## START PASSAGE
USB interface

The SMD3 appears as a virtual COM port when plugged into a PC. Configuration and control may be performed via the provided SMD3 software, your own application or any terminal program.

This section is only relevant if you are using terminal software or writing your own application. The provided SMD3 software interacts with the SMD3 in the same way and requires no specialist knowledge to use. A C# API is also provided, allowing you to easily integrate communication with the SMD3 into your own C# .NET application. This is available from our website, at https://arunmicro.com/products/smd3-stepper-motor-drive/.

Configuration

The SMD3 uses a USB Type-C connector, which is both robust and reversible (it may be inserted either way up). The device appears as a virtual COM port on your PC. Configure the serial port as follows:

115200 baud
1 Stop bit
No parity
No flow control

Protocol

A simple text-based protocol is used. Commands are sent to the SMD3, checked and executed, and a response returned. Wait for a response to the previous command before sending the next to avoid buffer overflow in the SMD3. Commands are in the form (Note that angle brackets are shown for clarity only, they are not part of the protocol):

<mnemonic>,<argument 1>,<argument 2>,<argument n>…<CR><LF>

And responses are in the form:

<SFLAGS>,<EFLAGS>,<data 1>,<data 2>,<data n>…<CR><LF>

If the command executed successfully, or:

<SFLAGS>,<EFLAGS>,<error code><CR><LF>

If the command failed to execute correctly.

Where:

Item	Description
<mnemonic>	Short sequence of characters representing a command, case insensitive
<argument n>	Zero or more command arguments
<data n>	Zero or more response data items
<error code>	An error code, see section Error Codes. This includes both a number and text description of the error to aid when using the SMD3 via a terminal program.
<SFLAGS>	Set of flags representing the status of the SMD3, such as the state of the limit inputs or whether the joystick is connected. See section Status Flags
<EFLAGS>	Set of flags representing the error state of the SMD3, such as invalid mnemonic, or motor over-temperature fault. See 0
<CR><LF>	Message terminator; carriage return followed by line-feed (0x07,0x0D)

Comma separation
All elements are comma-separated, except for the message terminator which immediately follows the last item. A response is always sent on receipt of a message terminator. If an argument was supplied with a command, for example, to set a value, the value set will be returned in the response and serves as an additional confirmation of the command having executed as expected.
## END PASSAGE
▶ [EXERCISE REQUIREMENTS]
According to the USB interface passage, what baud rate should the serial port be configured to use?
## START SUPPLIED INFORMATION
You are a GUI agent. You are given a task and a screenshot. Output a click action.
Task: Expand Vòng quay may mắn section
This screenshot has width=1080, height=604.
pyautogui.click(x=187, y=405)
## END SUPPLIED INFORMATION
▶ [EXPECTED OUTPUT]
115200 baud.